— Material —
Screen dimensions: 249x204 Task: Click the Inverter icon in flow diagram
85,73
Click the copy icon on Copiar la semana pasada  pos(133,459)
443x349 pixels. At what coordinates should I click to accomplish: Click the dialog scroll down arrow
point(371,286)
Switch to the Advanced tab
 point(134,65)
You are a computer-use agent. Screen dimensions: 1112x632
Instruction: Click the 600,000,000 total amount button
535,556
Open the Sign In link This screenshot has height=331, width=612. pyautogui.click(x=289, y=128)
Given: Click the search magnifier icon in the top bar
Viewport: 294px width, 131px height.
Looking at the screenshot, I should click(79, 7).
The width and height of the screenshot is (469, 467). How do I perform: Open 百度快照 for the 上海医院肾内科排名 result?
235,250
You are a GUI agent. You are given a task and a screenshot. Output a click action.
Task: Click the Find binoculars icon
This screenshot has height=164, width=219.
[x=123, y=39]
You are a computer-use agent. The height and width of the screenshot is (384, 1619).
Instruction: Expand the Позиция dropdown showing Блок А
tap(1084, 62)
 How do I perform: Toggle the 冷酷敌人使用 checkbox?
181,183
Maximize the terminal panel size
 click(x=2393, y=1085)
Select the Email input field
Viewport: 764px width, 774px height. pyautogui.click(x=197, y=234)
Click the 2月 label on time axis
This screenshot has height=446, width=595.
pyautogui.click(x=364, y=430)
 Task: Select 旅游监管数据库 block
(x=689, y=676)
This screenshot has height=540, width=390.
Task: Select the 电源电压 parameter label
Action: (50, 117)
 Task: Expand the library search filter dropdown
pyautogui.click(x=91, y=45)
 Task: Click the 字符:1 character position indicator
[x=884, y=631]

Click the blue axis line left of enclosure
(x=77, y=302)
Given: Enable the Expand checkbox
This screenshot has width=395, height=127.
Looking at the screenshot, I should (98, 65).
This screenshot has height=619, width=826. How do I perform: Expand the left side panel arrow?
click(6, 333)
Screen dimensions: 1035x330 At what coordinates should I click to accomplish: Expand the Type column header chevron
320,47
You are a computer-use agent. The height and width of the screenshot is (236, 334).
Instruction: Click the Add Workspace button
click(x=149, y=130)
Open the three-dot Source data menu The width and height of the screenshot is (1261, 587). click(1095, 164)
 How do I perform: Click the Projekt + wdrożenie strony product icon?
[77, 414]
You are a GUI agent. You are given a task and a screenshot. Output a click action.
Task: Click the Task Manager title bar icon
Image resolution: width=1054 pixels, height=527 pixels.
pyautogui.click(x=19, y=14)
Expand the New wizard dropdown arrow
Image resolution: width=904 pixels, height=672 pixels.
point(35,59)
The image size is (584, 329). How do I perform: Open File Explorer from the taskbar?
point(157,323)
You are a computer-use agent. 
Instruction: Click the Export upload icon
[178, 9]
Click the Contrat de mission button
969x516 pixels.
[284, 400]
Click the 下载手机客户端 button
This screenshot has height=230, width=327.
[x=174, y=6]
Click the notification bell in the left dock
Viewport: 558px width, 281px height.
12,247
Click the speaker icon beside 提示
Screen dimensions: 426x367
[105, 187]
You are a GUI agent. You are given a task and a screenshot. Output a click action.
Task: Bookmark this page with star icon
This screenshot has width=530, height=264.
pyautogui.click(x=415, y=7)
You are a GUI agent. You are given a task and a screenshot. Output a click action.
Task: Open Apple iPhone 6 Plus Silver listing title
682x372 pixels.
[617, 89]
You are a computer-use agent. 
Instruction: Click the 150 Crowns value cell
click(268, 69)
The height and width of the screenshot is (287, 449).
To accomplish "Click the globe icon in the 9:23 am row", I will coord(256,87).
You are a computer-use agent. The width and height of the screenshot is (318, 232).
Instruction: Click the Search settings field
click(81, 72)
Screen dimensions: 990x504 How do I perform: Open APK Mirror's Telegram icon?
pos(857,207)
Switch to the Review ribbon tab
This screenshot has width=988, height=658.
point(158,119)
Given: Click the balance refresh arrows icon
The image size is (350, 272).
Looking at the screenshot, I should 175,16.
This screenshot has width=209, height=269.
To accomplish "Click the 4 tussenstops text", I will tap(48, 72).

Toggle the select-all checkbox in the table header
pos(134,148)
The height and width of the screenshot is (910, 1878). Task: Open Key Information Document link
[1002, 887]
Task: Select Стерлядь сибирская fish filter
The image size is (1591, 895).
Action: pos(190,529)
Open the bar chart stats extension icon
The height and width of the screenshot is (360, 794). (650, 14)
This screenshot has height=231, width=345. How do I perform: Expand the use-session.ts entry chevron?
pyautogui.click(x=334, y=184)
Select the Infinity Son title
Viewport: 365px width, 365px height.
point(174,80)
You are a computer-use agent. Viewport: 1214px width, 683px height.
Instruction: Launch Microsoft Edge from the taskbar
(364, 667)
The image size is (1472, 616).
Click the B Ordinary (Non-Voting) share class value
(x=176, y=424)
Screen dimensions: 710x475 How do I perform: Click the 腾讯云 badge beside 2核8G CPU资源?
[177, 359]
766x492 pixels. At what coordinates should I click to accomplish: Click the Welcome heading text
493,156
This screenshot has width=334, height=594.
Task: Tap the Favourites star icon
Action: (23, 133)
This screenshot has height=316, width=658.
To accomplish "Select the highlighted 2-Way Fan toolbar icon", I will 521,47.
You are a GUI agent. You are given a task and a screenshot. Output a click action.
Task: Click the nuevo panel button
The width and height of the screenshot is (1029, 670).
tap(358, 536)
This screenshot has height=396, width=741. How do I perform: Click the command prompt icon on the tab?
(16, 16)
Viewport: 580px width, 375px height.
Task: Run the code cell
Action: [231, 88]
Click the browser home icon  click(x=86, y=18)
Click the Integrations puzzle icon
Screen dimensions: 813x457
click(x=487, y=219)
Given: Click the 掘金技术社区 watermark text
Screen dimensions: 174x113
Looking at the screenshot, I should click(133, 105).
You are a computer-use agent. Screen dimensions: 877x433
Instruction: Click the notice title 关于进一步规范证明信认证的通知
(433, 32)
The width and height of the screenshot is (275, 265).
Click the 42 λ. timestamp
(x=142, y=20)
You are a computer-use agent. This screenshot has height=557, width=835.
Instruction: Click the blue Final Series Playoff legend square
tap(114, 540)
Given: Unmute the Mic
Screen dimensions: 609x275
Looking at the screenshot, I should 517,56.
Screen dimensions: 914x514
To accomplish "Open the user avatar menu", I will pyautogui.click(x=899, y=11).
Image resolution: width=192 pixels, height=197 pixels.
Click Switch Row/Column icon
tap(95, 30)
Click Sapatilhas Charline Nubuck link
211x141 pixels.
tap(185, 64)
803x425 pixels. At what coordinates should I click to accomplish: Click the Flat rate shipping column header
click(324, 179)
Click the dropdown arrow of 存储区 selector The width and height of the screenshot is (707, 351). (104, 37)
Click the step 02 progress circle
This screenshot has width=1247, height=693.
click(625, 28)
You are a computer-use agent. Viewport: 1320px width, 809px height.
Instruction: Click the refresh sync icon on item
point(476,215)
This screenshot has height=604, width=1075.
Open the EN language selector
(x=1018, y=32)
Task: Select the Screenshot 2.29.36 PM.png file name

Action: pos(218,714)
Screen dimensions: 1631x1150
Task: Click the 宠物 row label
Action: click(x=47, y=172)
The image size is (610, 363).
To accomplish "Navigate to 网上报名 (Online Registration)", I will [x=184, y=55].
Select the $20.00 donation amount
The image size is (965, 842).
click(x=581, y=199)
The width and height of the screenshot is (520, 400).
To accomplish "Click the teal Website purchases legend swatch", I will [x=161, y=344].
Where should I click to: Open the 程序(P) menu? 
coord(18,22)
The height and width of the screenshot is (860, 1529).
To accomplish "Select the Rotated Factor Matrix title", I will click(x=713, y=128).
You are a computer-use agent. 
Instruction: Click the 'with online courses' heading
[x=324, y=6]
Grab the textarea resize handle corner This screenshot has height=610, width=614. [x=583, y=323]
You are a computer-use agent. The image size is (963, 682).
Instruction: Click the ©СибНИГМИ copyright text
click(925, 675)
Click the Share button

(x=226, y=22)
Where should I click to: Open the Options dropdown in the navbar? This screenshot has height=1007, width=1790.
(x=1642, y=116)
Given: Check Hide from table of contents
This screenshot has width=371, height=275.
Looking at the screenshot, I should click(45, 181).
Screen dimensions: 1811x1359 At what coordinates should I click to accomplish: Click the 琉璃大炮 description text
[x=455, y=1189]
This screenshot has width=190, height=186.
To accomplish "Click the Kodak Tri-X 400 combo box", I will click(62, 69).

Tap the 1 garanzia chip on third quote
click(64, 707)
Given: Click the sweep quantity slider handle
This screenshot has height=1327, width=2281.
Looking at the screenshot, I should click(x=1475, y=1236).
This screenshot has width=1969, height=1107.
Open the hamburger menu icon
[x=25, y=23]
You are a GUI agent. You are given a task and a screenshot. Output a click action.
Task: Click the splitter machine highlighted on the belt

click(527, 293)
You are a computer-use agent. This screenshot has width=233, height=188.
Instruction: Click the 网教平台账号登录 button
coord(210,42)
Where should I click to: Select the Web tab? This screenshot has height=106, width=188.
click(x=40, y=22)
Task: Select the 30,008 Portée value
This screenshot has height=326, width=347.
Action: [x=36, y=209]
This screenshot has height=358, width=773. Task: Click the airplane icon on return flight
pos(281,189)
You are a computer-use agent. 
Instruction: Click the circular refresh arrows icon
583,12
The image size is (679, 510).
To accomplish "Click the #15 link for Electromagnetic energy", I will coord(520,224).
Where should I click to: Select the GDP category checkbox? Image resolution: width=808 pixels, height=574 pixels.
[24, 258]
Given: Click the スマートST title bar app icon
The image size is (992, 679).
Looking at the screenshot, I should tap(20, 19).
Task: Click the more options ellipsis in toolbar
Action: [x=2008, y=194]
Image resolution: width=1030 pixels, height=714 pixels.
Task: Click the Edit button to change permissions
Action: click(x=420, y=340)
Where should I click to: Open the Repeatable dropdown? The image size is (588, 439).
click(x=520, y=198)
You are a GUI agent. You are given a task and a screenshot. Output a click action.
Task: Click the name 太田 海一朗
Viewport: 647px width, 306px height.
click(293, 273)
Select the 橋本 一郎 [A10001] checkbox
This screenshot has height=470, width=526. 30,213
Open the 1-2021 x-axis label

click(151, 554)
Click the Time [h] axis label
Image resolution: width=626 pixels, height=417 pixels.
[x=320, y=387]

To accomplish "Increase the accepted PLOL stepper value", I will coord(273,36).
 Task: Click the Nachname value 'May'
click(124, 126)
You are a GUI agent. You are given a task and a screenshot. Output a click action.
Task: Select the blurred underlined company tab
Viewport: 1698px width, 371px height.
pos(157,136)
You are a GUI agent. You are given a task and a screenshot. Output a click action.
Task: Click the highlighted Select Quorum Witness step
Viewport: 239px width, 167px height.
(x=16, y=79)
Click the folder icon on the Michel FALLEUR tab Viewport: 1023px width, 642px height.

— To do —
Render the entries starting at the line containing "Click the Integrations puzzle icon" and ending at the line containing "Looking at the screenshot, I should click(133, 105)." as a two-column CSV with columns named entry and answer. Give one row per entry, putting its text and its answer each in a single quoted field, with line breaks replaced by spaces.

— The answer —
entry,answer
"Click the Integrations puzzle icon Screen dimensions: 813x457","click(x=487, y=219)"
"Given: Click the 掘金技术社区 watermark text Screen dimensions: 174x113","Looking at the screenshot, I should click(133, 105)."